Georgian professional boxer

Nikoloz Sekhniashvili (ნიკოლოზ სეხნიაშვილი born 9 December 1993) is a Georgian professional boxer. As an amateur, Sekhniashvili represented Georgia at the 2015 European Games as a heavyweight.

== Professional career ==
Sekhniashvili made his professional debut on 29 April 2018, at the age of 24. Currently he lives in South Florida and trains with Javiel Centeno. Before joining Centeno's gym, Sekhniashvili had been living and training in Athens, Greece with his original coach Greg Mallios.

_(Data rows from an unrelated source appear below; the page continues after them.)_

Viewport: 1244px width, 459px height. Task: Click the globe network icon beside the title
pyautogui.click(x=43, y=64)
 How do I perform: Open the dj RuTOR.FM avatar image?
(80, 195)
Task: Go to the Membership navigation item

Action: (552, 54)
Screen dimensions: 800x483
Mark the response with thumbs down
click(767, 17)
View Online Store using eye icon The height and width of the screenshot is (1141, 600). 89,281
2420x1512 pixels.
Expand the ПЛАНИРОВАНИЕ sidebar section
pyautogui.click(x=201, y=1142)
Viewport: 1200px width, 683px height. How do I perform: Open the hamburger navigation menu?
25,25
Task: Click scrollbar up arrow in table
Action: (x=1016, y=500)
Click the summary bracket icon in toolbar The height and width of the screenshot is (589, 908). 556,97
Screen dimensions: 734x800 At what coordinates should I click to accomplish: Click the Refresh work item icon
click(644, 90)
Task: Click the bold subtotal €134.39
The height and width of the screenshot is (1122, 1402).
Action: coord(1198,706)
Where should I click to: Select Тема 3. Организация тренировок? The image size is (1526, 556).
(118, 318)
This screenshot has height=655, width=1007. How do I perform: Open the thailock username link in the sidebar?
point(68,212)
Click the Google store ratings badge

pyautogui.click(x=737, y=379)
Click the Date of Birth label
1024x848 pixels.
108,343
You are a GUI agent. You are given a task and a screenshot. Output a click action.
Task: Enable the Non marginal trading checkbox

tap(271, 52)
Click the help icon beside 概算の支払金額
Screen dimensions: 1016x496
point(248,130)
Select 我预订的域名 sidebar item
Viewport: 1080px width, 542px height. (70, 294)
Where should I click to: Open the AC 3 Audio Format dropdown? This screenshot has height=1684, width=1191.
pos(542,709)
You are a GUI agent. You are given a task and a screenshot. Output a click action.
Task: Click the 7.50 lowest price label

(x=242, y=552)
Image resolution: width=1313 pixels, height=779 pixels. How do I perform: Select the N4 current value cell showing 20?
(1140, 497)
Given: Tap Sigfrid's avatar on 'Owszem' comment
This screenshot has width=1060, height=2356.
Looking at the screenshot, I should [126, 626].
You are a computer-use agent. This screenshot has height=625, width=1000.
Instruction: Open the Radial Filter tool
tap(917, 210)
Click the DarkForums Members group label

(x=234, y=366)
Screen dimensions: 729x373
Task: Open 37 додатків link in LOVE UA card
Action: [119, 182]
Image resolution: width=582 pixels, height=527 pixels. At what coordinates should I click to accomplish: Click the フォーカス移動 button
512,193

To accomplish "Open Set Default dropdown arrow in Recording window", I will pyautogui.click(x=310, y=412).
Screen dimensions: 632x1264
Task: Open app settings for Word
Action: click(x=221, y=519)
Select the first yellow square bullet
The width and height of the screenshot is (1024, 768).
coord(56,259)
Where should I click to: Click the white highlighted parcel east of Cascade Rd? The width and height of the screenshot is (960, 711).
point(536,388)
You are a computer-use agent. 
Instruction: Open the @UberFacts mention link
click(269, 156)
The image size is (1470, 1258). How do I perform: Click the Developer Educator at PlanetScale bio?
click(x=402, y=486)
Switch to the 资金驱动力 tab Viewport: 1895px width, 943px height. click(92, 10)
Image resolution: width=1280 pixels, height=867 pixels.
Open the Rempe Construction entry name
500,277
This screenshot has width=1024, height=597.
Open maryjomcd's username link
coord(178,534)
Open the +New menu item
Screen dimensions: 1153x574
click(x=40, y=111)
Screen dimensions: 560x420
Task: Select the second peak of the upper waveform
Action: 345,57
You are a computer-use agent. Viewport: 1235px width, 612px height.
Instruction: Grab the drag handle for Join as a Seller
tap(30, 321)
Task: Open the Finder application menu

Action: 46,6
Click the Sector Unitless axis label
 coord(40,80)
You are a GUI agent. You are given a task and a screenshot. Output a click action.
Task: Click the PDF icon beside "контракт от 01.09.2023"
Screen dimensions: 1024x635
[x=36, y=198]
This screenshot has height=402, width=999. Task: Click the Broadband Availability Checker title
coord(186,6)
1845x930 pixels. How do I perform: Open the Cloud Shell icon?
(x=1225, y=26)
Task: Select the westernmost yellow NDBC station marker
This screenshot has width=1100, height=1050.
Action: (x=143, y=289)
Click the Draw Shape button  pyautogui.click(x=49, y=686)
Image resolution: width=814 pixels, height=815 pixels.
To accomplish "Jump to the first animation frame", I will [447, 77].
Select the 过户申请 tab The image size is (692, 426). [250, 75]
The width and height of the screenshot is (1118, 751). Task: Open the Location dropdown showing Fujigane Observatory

In 2019, Sekhniashvili signed a promotional contract with Top Rank.

In November 2019, Sekhniashvili made his debut fight under the Top Rank banner against Eddie Gates at the Addition Financial Arena in Orlando, Florida, winning via technical knockout (TKO).

His next fight took place at MGM Grand Las Vegas where he fought against Isiah Jones in a six-rounder at super middleweight. Sekhniashvili defeated the opponent via 6-round decision.

On 3 August 2021 Sekhniashvili faced his first defeat via 6 Round Decision against Guido Emmanuel Schramm in Madison Square Garden as he suffered a serious injury.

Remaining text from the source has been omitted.